The most we could make is the combined sum of the options we sold, in this case $5 and what we sold the last month option for.

So if we sell this and the stock doesn’t make a big move we might be able to sell the March Call for another $5, or maybe even more. In this case we made a total of $10 but spent $7 to do it.

Max Loss

The most we could lose is the difference between what we sold the call for and what we bought the later month call for.

We would lose money if the stock goes up too fast on the first month and goes above $70. If that happened we would buy the stock at $70 and sell it at $70 but we would be out of the position for a loss of $2.
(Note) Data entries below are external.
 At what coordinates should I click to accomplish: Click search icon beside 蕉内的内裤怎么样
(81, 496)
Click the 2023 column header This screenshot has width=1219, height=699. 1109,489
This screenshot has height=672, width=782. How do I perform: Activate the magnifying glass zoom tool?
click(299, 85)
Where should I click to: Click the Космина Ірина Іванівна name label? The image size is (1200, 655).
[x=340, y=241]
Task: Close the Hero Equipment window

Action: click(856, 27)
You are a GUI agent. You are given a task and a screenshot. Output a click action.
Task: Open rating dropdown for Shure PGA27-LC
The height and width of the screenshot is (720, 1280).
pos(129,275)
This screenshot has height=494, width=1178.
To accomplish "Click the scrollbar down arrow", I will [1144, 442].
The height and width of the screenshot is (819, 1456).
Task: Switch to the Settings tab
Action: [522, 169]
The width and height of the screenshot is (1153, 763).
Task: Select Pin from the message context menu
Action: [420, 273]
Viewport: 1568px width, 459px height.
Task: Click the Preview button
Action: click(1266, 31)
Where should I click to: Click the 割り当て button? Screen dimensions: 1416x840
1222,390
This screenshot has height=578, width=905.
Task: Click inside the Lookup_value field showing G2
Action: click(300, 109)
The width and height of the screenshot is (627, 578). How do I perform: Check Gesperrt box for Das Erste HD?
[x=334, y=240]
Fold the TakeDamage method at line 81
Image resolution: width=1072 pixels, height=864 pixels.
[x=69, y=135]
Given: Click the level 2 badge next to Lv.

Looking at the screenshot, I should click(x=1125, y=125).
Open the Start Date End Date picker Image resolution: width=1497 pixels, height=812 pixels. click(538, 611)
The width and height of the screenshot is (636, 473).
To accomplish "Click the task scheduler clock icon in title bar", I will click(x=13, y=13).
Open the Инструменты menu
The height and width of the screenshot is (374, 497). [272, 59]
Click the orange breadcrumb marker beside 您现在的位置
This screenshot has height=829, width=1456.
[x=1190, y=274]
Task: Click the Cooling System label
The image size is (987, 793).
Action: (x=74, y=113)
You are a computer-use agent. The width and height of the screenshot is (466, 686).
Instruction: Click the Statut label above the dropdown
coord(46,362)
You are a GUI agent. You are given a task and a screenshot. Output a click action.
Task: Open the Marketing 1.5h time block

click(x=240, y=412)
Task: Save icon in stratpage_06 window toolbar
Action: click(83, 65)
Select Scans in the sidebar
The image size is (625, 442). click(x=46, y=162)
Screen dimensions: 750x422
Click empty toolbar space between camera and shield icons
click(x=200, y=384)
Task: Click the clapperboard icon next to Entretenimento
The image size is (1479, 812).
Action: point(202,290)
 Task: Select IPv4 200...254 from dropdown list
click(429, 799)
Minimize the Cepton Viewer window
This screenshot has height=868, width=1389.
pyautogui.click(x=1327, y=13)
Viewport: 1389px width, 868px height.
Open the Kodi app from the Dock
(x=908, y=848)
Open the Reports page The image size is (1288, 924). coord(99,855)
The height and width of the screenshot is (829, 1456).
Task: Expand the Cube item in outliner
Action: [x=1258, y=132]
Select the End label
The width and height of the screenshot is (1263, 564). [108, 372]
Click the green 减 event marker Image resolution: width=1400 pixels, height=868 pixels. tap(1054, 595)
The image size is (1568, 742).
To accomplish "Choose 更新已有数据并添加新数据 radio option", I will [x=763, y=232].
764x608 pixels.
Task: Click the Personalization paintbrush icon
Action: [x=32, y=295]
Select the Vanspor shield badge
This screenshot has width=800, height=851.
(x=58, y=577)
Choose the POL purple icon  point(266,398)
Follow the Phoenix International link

We could also lose money if the stock falls too fast. If the stock falls so far that the March $70 put isn’t worth that much we could also lose money.

When to Sell Them

You can sell a Horizontal spread when you aren’t expecting the stock to make a big move. If you believe the stock will stay range bound for a while it is a good method to produce a monthly income.

However there is risk. If the stock does not stay range bound and ends up making a big move downward you may not be able to recoup your initial investment by selling the call option.

For instance we shall say the stock drops during the first month and we can only sell our March call options for $1 now. In this case we only made $5 from February and $1 from March for a total profit of $6, but we spent $7 to do that so we actually lost money.

The other risk is that the stock moves up a lot during the first month. If this happens you will get called out of the February option and will be able to use the March option to buy the stock for you. In this situation you were only able to sell 1 month’s call option for $5 and since you spend $7 on the March option you would be down $2.

That is why this trade is best made for a stock that is likely to stay sideways for a while.